What StepLadder does
- →Therapists assign scientifically grounded worksheets (CBT, DBT, ERP, ACT, and related modalities).
- →Patients complete assignments in a guided, structured interface, not ad hoc PDFs or generic notes apps.
- →The system captures behavioral and emotional data—for example SUDS, completion, and patterns over time.
- →Therapists receive clean, actionable feedback before the next session.
Typical model
1 hour session → nothing structured → next session
With StepLadder
1 hour session → guided work → measurable progress → higher-leverage next session
The core problem
Therapy does not fail in-session. It fails between sessions.
Homework is often assigned verbally or as a PDF. In practice, patients forget it, avoid it, or complete it incorrectly. The following week, clinicians are left with subjective recall: “Did you do the homework?” “Kind of.”
That gap implies:
- No reliable data on what actually happened
- Weak accountability between sessions
- Little room to iterate the treatment plan on evidence
Design insight
Therapy is behavior change.
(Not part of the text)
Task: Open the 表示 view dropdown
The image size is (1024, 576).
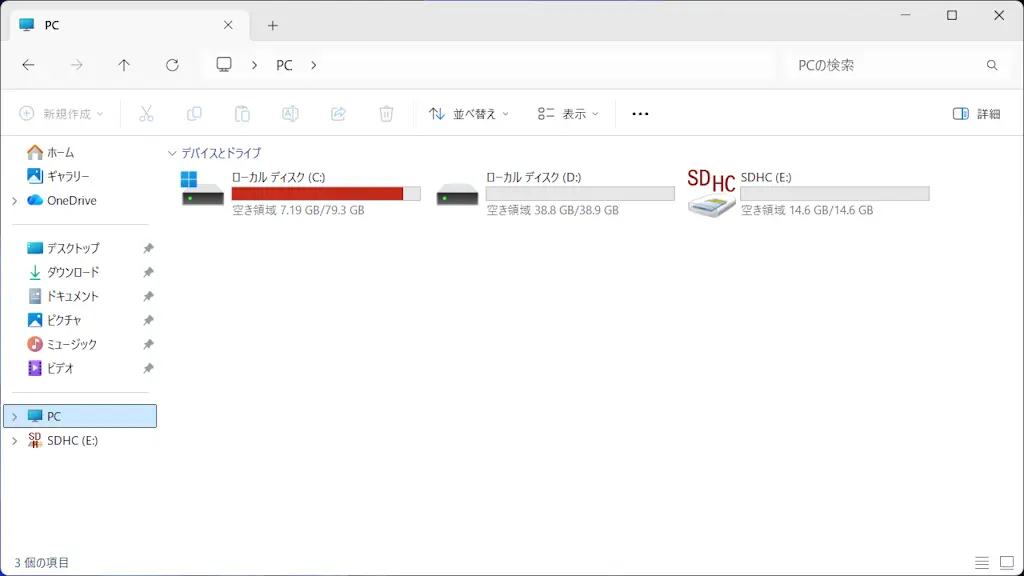Action: (567, 114)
Behavior change depends on structured repetition and feedback. Today, that loop is often broken outside the room.
StepLadder is built to close the loop by turning homework into structured workflows (not vague tasks), trackable behaviors (not only self-report in session), and feedback systems clinicians can use before the next appointment.
Differentiation
Many products operate as content libraries, static worksheet repositories, or documentation helpers. The patient experience can reduce to: receive a file, complete it wherever, little visibility for the clinician.
StepLadder is oriented as execution infrastructure: define an intervention, guide the patient through it, capture execution, and surface outcomes—not only “assign worksheet.”
Contrast
Libraries: Here is material; good luck.
StepLadder: Assign → patient executes in-product → system records data → therapist reviews → next session targets real gaps.
The between-session loop
- Therapist assigns a structured intervention. Modality-specific, not generic busywork.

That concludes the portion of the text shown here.